O uso do aparelho de ozonioterapia deve ser feito exclusivamente por profissionais de saúde habilitados, conforme a área de atuação e as normas dos conselhos profissionais.

Para tratamentos médicos, é de responsabilidade dos médicos, conforme as autorizações do Conselho Federal de Medicina (CFM). Já na odontologia, o equipamento pode ser utilizado por cirurgiões-dentistas, respeitando as indicações permitidas pela ANVISA e pelo respectivo conselho profissional.

A ozonioterapia apresenta possíveis benefícios no tratamento de asma, bronquite, DPOC, esclerose múltipla, HIV, câncer, distúrbio da articulação temporomandibular e complicações da diabetes, por exemplo.

No entanto, a ozonioterapia ainda não é aprovada pela ANVISA com estas indicações, por não existirem evidências científicas robustas que comprovem os seus benefícios.

Além disso, a ozonioterapia não é recomendada pelo Conselho Federal de Medicina (CFM) como forma de tratamento, sendo considerado um procedimento complementar, ou seja, que pode ser usado como apoio em situações específicas.

A ozonioterapia utiliza uma mistura de oxigênio e ozônio produzida por equipamento especializado, que é aplicada das seguintes formas:

Neste método, o ozônio é aplicado diretamente sobre a pele ou feridas, seja em forma de gás, óleo ou pomadas ozonizadas.

É indicado para feridas crônicas, úlceras, lesões odontológicas e cicatrização de tecidos, ajudando a desinfetar, reduzir inflamações e acelerar a recuperação

As aplicações de ozônio injetável utilizam uma seringa para administrar a mistura de oxigênio e ozônio diretamente na região a ser tratada.

Pode ser aplicada ao redor da gengiva, no alvéolo dentário após extrações ou em tecidos inflamados, com o objetivo de aliviar dores, reduzir inflamação e estimular a cicatrização, sempre em doses controladas.

Neste procedimento, o sangue da pessoa é retirado, misturado com ozônio e reinfundido no organismo.

Entretanto, no Brasil, esta prática não é autorizada, sendo considerada experimental.

A ozonioterapia retal consiste em aplicar ozônio pelo reto, usando uma sonda conectada a um equipamento controlado, para atuar no corpo de forma geral.

No Brasil, esta prática não é autorizada pela ANVISA, sendo considerada um método experimental e potencialmente arriscado.

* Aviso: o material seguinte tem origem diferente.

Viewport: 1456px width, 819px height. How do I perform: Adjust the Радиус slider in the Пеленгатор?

A ozonioterapia capilar é a aplicação no couro cabeludo de óleos ozonizados ou pequenas doses de ozônio em forma de gás, com o objetivo de fortalecer os fios, reduzir a queda de cabelo e melhorar a saúde do couro cabeludo.

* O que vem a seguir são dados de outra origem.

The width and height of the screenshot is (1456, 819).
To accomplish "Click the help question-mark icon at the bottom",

No entanto, este uso não possui autorização específica da ANVISA, por não possuir estudos clínicos suficientes que comprovem sua eficácia.

Os possíveis efeitos colaterais da ozonioterapia dependem do tipo de aplicação, da dose e da área tratada, e podem incluir:

Dor ou desconforto no local da aplicação;

Reações alérgicas, em pessoas sensíveis a óleos ozonizados ou outros componentes utilizados.

Além disso, quando a ozonioterapia é aplicada na forma de gás, a sua inalação pode causar irritação nos pulmões, edema pulmonar, problemas nos olhos, coração e cérebro.

A ozonioterapia possui poucos efeitos colaterais quando utilizada de forma segura, por profissional de nível superior devidamente qualificado e com equipamento regulamentado pela ANVISA.

A ozonioterapia não deve ser feita em crianças, mulheres grávidas ou em amamentação, em pessoas com infarto agudo do miocárdio, hipertireoidismo não controlado, intoxicação alcoólica ou problemas sanguíneos, especialmente trombocitopenia.